By Caroline Ryan
BBC News Online health staff
When a baby is born, parents eagerly wait to hear if they have a boy or a girl.
Children with the condition will require many operations
But in very rare cases, doctors have to help parents decide what gender their child will be.
If they are affected by cloacal exstrophy, children's genitals - along with the rest of the pelvis including the bladder and the bowel - do not form normally.
It is an extremely serious condition and, in the past, babies affected by it died.
Developments in medical technology now mean they can be saved.
But when children who are genetically male are affected by the condition, doctors have to decide if they can live as a male, or if surgery is needed to give them female genitals.
Experts are divided over how this delicate decision should be approached.
US researchers claim many of those given a female gender at birth decide to live as males later in life.
The team, from Johns Hopkins University in Baltimore and the University of Oklahoma assessed 14 genetic males aged five to 16 years old, who had been assigned socially, legally and surgically as female.
Eight had declared themselves as male during the follow-up period, which lasted up to eight years.
Dr William Reiner, who led the study, said children had chosen the gender they felt most comfortable with.
"They said 'When mom and dad said I was a boy, it all made sense. Then I realised it was true. Then it just happened'.
"Children transition extraordinarily rapidly."
Dr Reiner said the decision to remove a child's testicles at birth and carry out surgery to give them female genitals was based on the belief that children are sexually and psychologically neutral at birth, what their genitals looked like and how they were brought up.
But he said: "Those are enormous assumptions", adding recent research suggested hormones released before birth had a major influence on a child's sexuality.

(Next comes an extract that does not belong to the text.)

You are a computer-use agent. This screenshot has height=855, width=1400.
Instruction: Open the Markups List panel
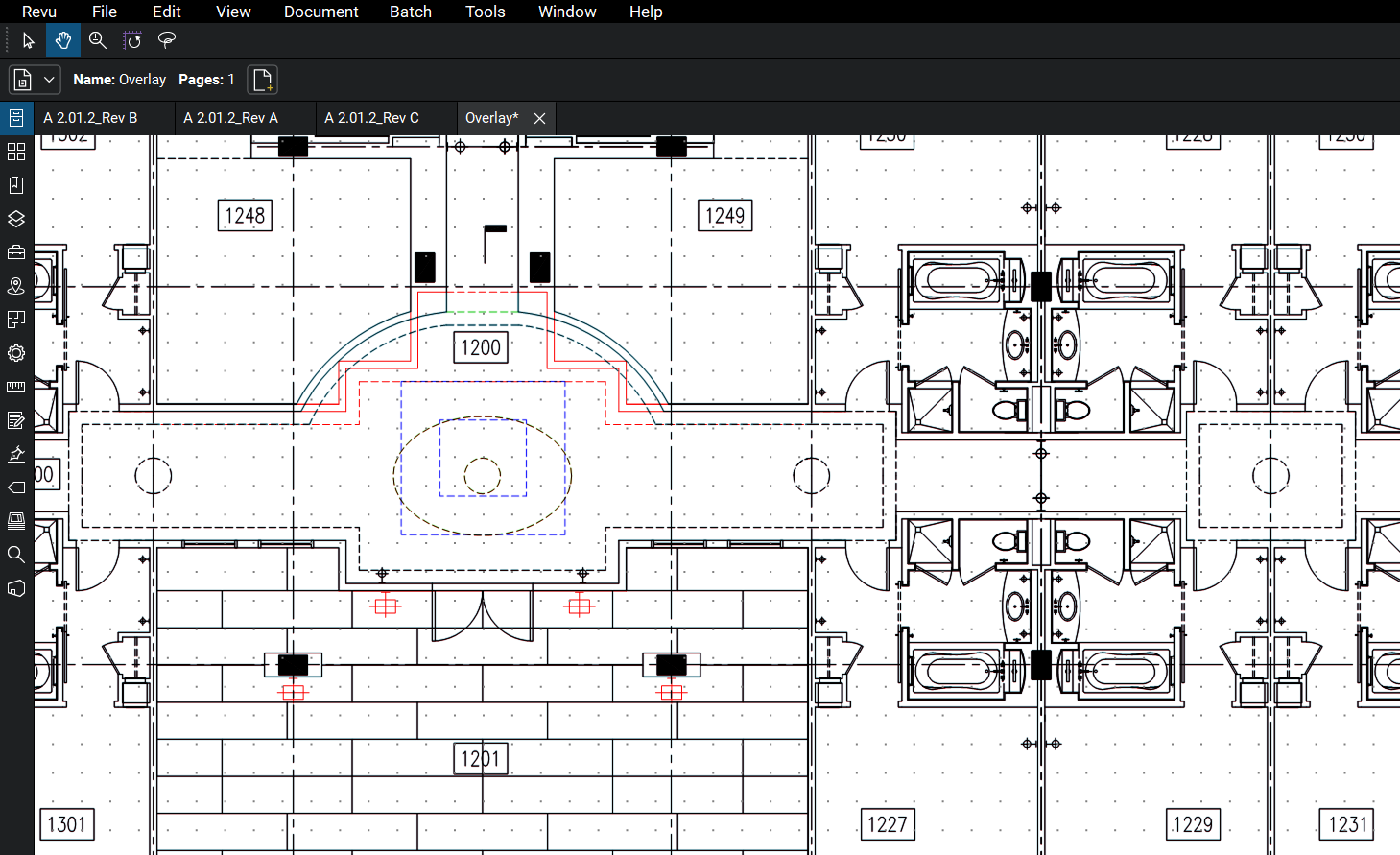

However, doctors at London's Great Ormond Street Hospital who treat children with the condition, says the US research focuses on children referred for treatment because they have had problems, rather than looking at a cross-section of children with cloacal exstrophy.
Dr Polly Carmichael, a psychologist who works with children affected by cloacal exstrophy, told BBC News Online the decision was based on many factors, including what the child's genitals look like.
She said: "The penis is often very small, and gender assignment has been based on the viability of that as a functioning organ."
But she said psychologists and endocrinologists, as well as the child's parents, would decide what was best for that child.
Dr Carmichael accepted it was a difficult decision to make for someone who was just a baby - but that failing to do so could lead to different problems for the child and their family.
"Some people have argued that you shouldn't assign a sex at birth, and you should just wait and see.
"But how would a child feel later on in terms of making its way in the world?"
Only around half of genetic males with the condition treated at Great Ormond Street are reared as girls.
In the past, virtually all would have been raised as females.
A spokesman for the hospital said: "We are in the last stages of a study looking at children treated for cloacal exstrophy here in the last 20 years.
"The evidence from our study is that the children generally are comfortable in their female identity."
He added: "These are complex issues, and it has to be said that any child born with the condition could suffer psychological difficulty regardless of whether they are gender reassigned or not."